Melbourne high-rise units top negative equity risk: Moody's

Negative equity risks are much higher in Melbourne than Sydney.
Negative equity risks are much higher in Melbourne than Sydney. Graham Denholm

Investors in new Melbourne high-rise apartments are at twice the risk of falling into a position of negative equity - owing more on their mortgage than the value of their property - compared with than those in Sydney, according to credit rating agency Moody's.

Moody's figures (based on analysis of $28.7 billion of residential mortgage backed securities) show that on average buyers of inner city high-rise apartments in Melbourne have created just 7.6 per cent in "additional equity" since taking out a mortgage compared with 19.7 per cent of equity created in inner Sydney apartments and 10 per cent in Brisbane.

The difference in equity positions is mainly due the much weaker growth in apartment prices in Melbourne compared with Sydney - 5 per cent versus 40 per cent over the last five years - as the Victorian capital grapples with a glut of new apartments coming onto the market, more than 14,000 over the next two years.

Assuming a Melbourne investor borrowed 95 per cent of the purchase price, leaving them with 5 per cent equity, a correction of around 13 per cent could put them in a position of negative equity compared with a much greater 25 per cent fall in apartment prices required in Sydney.

Sydney going up, Melbourne going nowhere.
Sydney going up, Melbourne going nowhere.

Adding to the risk factor, Melbourne City apartment owners (CBD, Docklands and Southbank) account for almost two-thirds of the riskier investment and interest-only loans, the highest of any of the high-density regions.

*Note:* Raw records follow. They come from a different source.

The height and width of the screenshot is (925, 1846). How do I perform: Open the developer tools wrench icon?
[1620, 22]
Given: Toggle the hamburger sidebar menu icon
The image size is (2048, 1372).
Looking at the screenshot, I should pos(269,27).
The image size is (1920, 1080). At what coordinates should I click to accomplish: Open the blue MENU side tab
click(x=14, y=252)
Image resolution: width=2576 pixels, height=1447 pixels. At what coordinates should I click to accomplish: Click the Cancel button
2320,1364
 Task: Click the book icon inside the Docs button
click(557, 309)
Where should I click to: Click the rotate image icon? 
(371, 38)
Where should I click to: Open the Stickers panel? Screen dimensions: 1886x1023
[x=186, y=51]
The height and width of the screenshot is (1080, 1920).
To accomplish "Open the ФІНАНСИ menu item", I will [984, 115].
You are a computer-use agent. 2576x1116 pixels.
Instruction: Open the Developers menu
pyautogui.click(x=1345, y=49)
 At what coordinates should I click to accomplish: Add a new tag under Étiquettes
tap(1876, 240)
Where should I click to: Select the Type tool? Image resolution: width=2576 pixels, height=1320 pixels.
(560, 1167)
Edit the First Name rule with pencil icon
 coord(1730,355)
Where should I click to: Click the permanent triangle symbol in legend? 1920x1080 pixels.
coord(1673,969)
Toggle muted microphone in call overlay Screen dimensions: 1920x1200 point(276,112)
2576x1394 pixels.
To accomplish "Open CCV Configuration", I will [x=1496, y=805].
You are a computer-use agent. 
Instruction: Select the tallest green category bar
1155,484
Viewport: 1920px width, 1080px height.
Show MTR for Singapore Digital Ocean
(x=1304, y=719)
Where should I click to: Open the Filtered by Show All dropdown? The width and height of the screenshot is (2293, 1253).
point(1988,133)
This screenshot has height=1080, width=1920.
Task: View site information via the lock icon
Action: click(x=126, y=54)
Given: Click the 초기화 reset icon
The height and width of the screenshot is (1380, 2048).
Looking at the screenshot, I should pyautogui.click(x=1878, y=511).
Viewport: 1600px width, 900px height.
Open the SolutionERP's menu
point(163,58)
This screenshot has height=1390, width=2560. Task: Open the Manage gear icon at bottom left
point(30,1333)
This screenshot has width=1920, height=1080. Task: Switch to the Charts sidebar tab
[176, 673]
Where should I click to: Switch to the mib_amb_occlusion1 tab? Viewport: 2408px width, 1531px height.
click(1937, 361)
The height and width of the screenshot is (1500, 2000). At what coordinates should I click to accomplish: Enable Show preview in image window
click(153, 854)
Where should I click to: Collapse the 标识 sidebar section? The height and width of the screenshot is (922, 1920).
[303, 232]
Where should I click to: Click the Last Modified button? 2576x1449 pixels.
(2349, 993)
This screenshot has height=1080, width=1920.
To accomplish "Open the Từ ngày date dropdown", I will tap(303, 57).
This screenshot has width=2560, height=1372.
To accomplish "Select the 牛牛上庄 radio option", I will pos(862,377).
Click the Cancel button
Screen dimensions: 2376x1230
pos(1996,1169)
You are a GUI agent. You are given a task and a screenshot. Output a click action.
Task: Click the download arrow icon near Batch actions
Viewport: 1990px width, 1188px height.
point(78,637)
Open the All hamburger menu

"Mortgages in areas in inner Melbourne have the least additional equity to absorb losses, owing to relatively low rises in apartment prices," said Moody's analyst Natsumi Matsuda. 

"In the Melbourne City region, where the largest number of new apartments is expected to be completed over the next two years, the weighted average additional equity is 7.6 per cent. In two other regions in inner Melbourne, Yarra and Port Phillip, it is 7 per cent and 7.4 per cent respectively," Ms Matsuda said.

While the latest CoreLogic figures show Melbourne apartment prices are up 5.2 per cent over the past 12 months, most of this growth would come from older apartments or those in small suburban developments. 

Insurer QBE's annual report, produced by consultancy BIS Shrapnel, forecast Melbourne apartment prices to fall nine per cent between 2016 and 2019, 6.8 per cent in Sydney and 8.2 per cent in Brisbane.

"Record levels of unit completions and a strong project pipeline are expected to affect Melbourne's median unit price," said QBE Lenders' Mortgage Insurance CEO Phil White

Figures released earlier this year from valuation firm WBP Property Group show central Melbourne off-the-plan apartments fell about 11 per cent in the first year between their original purchase and pre-settlement valuation.

In addition, research by The Australian Financial Review uncovered numerous Melbourne apartments selling up to 24 per cent below their previous off-the-plan purchase price.

The precarious position faced by many Melbourne investors comes as the Reserve Bank warned of the risk of apartment oversupply in its October Financial Stability Review and as banks rein in their lending to borrowers buying high rise apartments. Non-bank and overseas lenders have stepped in to fill the breach, but at much higher rates of interest.

While default rates remain low at about 5 per cent, greater numbers of overseas buyers are struggling to get finance to settle their apartment purchases, recent settlement figures from law firm Maddocks show.